Poi, prima che possa chiedere altro, sussurro una veloce buonanotte e mi chiudo la porta alle spalle.

Passo il resto della serata a rimettere in ordine la distruzione che, come sempre, tendo a lasciarmi dietro.

Shiva è stato onesto, nel rapporto reso: si è limitato a gettare tutto quel che poteva nel mio armadio, che ora versa in condizioni pietose.

Faccio partire la riproduzione casuale, riempiendo la stanza di musica prima che la mia testa possa riempirsi di pensieri.

Rimettere in ordine ha un qualcosa di rilassante.

Come quando da bambino sbucciavo le ginocchia contro il pavimento e poi, dopo alcuni giorni, grattavo via la crosta solo per rendermi conto che c'era pelle nuova ad attendermi, che quella ferita era molto meno disastrosa di quanto sembrasse a primo impatto.

Sul comodino, accuratamente separato da tutto quel disastro, Shiva ha lasciato il mio anello.

Rimetterlo al dito è come tornare a respirare.

Al di là del disordine inizia a ricomparire la mia vita, ancora fatta di vestiti sulle sedie e libri ribaltati, ma sempre mia.

Churchill non è ancora tornato, e non torna nelle ore successive.

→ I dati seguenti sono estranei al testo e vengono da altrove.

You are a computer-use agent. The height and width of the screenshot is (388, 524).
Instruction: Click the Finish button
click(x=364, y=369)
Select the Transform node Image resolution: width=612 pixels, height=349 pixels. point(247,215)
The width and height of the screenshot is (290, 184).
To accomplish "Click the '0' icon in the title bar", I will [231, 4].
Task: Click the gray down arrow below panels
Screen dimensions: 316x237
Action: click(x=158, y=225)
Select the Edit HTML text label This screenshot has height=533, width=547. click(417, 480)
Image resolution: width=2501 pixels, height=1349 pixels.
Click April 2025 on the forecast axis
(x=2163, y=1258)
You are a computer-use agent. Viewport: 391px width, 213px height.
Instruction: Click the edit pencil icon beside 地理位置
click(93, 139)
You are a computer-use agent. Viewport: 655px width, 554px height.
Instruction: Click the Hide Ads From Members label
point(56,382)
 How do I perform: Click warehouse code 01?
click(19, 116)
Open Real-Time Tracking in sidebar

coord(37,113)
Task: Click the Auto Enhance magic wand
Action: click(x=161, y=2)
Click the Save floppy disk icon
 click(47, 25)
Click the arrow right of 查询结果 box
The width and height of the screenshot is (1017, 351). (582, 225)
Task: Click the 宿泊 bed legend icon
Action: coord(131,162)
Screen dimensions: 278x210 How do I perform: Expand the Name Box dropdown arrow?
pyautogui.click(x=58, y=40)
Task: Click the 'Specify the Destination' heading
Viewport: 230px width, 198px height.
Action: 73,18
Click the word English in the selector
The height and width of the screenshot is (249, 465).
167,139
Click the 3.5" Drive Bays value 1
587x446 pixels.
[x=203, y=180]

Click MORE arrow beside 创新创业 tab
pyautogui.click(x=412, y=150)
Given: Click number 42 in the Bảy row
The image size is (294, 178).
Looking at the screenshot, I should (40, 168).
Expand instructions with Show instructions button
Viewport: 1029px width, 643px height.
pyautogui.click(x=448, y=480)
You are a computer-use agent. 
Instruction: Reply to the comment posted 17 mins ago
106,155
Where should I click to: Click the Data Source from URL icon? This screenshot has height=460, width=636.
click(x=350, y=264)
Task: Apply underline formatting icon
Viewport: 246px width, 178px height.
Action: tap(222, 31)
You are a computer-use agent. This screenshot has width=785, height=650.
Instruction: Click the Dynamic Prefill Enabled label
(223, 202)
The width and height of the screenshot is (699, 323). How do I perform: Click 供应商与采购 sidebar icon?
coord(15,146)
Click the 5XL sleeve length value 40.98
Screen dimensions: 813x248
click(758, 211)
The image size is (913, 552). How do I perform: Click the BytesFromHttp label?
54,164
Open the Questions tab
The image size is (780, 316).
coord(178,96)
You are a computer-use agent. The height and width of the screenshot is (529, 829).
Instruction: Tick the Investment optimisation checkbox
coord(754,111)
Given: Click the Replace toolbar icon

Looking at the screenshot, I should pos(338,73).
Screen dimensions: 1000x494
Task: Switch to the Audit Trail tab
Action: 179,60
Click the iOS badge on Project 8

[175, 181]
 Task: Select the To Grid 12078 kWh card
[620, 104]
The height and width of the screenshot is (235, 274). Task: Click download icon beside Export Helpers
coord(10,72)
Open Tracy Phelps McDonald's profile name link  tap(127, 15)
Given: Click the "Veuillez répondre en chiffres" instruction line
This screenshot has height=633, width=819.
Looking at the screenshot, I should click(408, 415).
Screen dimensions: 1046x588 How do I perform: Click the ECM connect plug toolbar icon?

Mi siedo di fronte alla scrivania, lo schermo lattiginoso del computer che ricambia il mio sguardo, e sfoglio distrattamente i libri per cercare nuovi spunti su cui basare il mio saggio.

Ho scritto a malapena una mezza pagina, quando sento infine delle mani posarsi sulle mie spalle.

Sussulto, riaprendo di scatto gli occhi.

"Buongiorno" scherza Churchill, mentre mi raddrizzo. "Ti eri addormentato?"

"Che domanda stupida" commento, soffocando uno sbadiglio contro il palmo. "Che ore sono?"

"Le tre del mattino"

"Fanculo"

Ride.

"Lullaby, non li costruisco io, gli orologi"

Lo ignoro, e lancio un'occhiata disperata allo schermo, alle poche righe che sono riuscito a collezionare prima di crollare sulla tastiera.

"Devo finire il saggio che il tuo fottuto maestro Jedi mi ha costretto a ricominciare" mi lamento, secco, e mi scrollo perché allontani le mani dalle mie spalle.

Ovviamente, non lo fa.

La stretta si rafforza, i suoi pollici disegnano cerchi concentrici appena sopra le scapole, alla base del collo.

È una sensazione piacevole, che mi chiude le palpebre per qualche attimo.

"È tardi, per studiare" sussurra Churchill, con più dolcezza. "Domattina Cicerone sarà ancora lì"

Mi lascio sfuggire un sospiro, abbandono la testa contro di lui nello sforzo di incrociare il suo sguardo.

Ha gli occhi lucidi e vagamente distanti, l'ombra di un sorriso che aleggia sulle sue labbra.

"Sei ubriaco?" chiedo, ma è una domanda del tutto retorica.

Ride, facendo ruotare la sedia su se stessa fino a posizionarmi davanti a lui.

Si china su di me, entrambe le mani sui braccioli.

"Colpevole, vostro onore" mi sussurra all'orecchio, divertito. "Dovrebbe punirmi. Sono un bambino davvero molto, molto cattivo"

Mi strappa un sorriso e uno spintone piccato, volto se non altro ad assicurarmi un margine di movimento, di distanza.

Avere Churchill così vicino mi fa sempre sentire terribilmente bene e terribilmente in trappola.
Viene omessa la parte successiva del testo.